[DESCRIPTION OF THE TASK] Give back the entire listing that follows, exactly.

[[ THE RECORDS, beginning ]]

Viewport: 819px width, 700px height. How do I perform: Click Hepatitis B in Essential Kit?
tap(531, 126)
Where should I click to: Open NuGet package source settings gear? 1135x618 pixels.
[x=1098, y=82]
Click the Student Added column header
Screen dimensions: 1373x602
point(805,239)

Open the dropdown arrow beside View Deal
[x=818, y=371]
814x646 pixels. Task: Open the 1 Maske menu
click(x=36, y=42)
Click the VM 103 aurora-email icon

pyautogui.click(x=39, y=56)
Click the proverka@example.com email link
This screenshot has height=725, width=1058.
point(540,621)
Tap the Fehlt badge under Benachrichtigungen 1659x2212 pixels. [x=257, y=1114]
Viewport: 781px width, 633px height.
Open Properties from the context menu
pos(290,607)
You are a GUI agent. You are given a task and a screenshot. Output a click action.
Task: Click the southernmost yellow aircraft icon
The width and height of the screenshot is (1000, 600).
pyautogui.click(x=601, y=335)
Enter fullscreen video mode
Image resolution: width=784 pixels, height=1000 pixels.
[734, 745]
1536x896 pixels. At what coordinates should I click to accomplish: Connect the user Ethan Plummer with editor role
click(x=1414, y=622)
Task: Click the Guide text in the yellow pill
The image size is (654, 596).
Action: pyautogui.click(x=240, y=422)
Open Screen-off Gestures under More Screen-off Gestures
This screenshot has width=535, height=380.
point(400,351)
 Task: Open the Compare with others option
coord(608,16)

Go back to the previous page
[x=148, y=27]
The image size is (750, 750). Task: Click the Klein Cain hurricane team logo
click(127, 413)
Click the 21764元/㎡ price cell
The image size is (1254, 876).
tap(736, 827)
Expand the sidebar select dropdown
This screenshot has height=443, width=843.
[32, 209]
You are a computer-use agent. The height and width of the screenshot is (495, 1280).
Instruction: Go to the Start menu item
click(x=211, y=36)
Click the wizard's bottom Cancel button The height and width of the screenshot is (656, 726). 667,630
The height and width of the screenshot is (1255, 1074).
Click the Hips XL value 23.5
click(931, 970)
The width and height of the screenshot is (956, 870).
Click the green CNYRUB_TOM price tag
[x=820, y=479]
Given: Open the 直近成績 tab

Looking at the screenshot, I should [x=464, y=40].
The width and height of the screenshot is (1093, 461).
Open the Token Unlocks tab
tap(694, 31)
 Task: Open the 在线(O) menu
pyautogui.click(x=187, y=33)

[[ THE RECORDS, end ]]

[RESPONSE]
Viewport: 819px width, 700px height. How do I perform: Click Hepatitis B in Essential Kit?
tap(531, 126)
Where should I click to: Open NuGet package source settings gear? 1135x618 pixels.
[x=1098, y=82]
Click the Student Added column header
Screen dimensions: 1373x602
point(805,239)

Open the dropdown arrow beside View Deal
[x=818, y=371]
814x646 pixels. Task: Open the 1 Maske menu
click(x=36, y=42)
Click the VM 103 aurora-email icon

pyautogui.click(x=39, y=56)
Click the proverka@example.com email link
This screenshot has height=725, width=1058.
point(540,621)
Tap the Fehlt badge under Benachrichtigungen 1659x2212 pixels. [x=257, y=1114]
Viewport: 781px width, 633px height.
Open Properties from the context menu
pos(290,607)
You are a GUI agent. You are given a task and a screenshot. Output a click action.
Task: Click the southernmost yellow aircraft icon
The width and height of the screenshot is (1000, 600).
pyautogui.click(x=601, y=335)
Enter fullscreen video mode
Image resolution: width=784 pixels, height=1000 pixels.
[734, 745]
1536x896 pixels. At what coordinates should I click to accomplish: Connect the user Ethan Plummer with editor role
click(x=1414, y=622)
Task: Click the Guide text in the yellow pill
The image size is (654, 596).
Action: pyautogui.click(x=240, y=422)
Open Screen-off Gestures under More Screen-off Gestures
This screenshot has width=535, height=380.
point(400,351)
 Task: Open the Compare with others option
coord(608,16)

Go back to the previous page
[x=148, y=27]
The image size is (750, 750). Task: Click the Klein Cain hurricane team logo
click(127, 413)
Click the 21764元/㎡ price cell
The image size is (1254, 876).
tap(736, 827)
Expand the sidebar select dropdown
This screenshot has height=443, width=843.
[32, 209]
You are a computer-use agent. The height and width of the screenshot is (495, 1280).
Instruction: Go to the Start menu item
click(x=211, y=36)
Click the wizard's bottom Cancel button The height and width of the screenshot is (656, 726). 667,630
The height and width of the screenshot is (1255, 1074).
Click the Hips XL value 23.5
click(931, 970)
The width and height of the screenshot is (956, 870).
Click the green CNYRUB_TOM price tag
[x=820, y=479]
Given: Open the 直近成績 tab

Looking at the screenshot, I should [x=464, y=40].
The width and height of the screenshot is (1093, 461).
Open the Token Unlocks tab
tap(694, 31)
 Task: Open the 在线(O) menu
pyautogui.click(x=187, y=33)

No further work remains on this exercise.